Monluè is a district ("quartiere") of Milan, Italy, part of the Zone 4 administrative division, located east of the city centre. It is a small residential district that originated as a rural settlement. As a consequence of its isolation from the city proper, it has maintained wide green areas (the most notable of which is Monluè Park) and the general appearance of a small country town. The prominent landmark of the district is the eponymous Cascina Monluè, an ancient abbey built by the Humiliati religious order, that has been later adapted as a cascina (farmhouse) and is now used as the venue for a number of concerts and cultural events, especially in summer. Also of interest is the Church of Saint Lawrence, also built by the Humiliati in the 13th century.

==History==
A distinct rural settlement in Monluè is reported at least since the Middle Ages; it was originally called Mons Luparium (in Latin, meaning "mountain - or hill - of the wolves"). This toponymy suggests that, back then, the area was probably more hilly than it is today, and that the forests between Monluè and Milan used to be infested by wolves. Despite the inhospitable environment, friars from the Humiliati religious order founded an abbey in Monluè in the 13th century. They reclaimed the land, and a small rural town gradually developed in the surroundings of the abbey.

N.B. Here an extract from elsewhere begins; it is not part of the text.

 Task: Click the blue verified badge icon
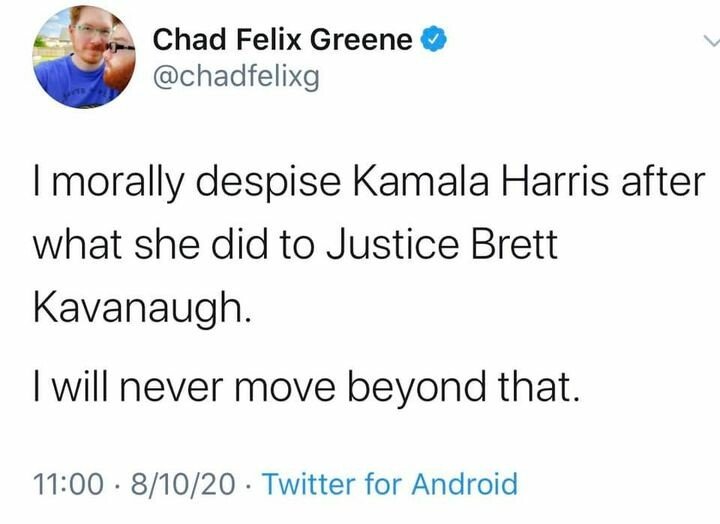431,40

When the Humiliati religious order was suppressed in 1571, all their belongings were confiscated by the Jesuits, who adapted the abbey as a farmhouse. The church was modified in 1584 and restored in 1877. In the early 20th century, the Monluè complex was ceded to the Pio Albergo Trivulzio (a humanitarian Milanese institution). The ex abbey (now Cascina Monluè) is now owned by the city of Milan; the church of Saint Lawrence is still consecrated and in use.

As a difference with other border districts of Milan, such as Ponte Lambro to the south, Monluè has never experienced a true industrialization process; on the other hand, agricultural activities in the area have been gradually dismissed, so that the population has been decreasing rather than increasing over time, an unusual trend in the Milanese area.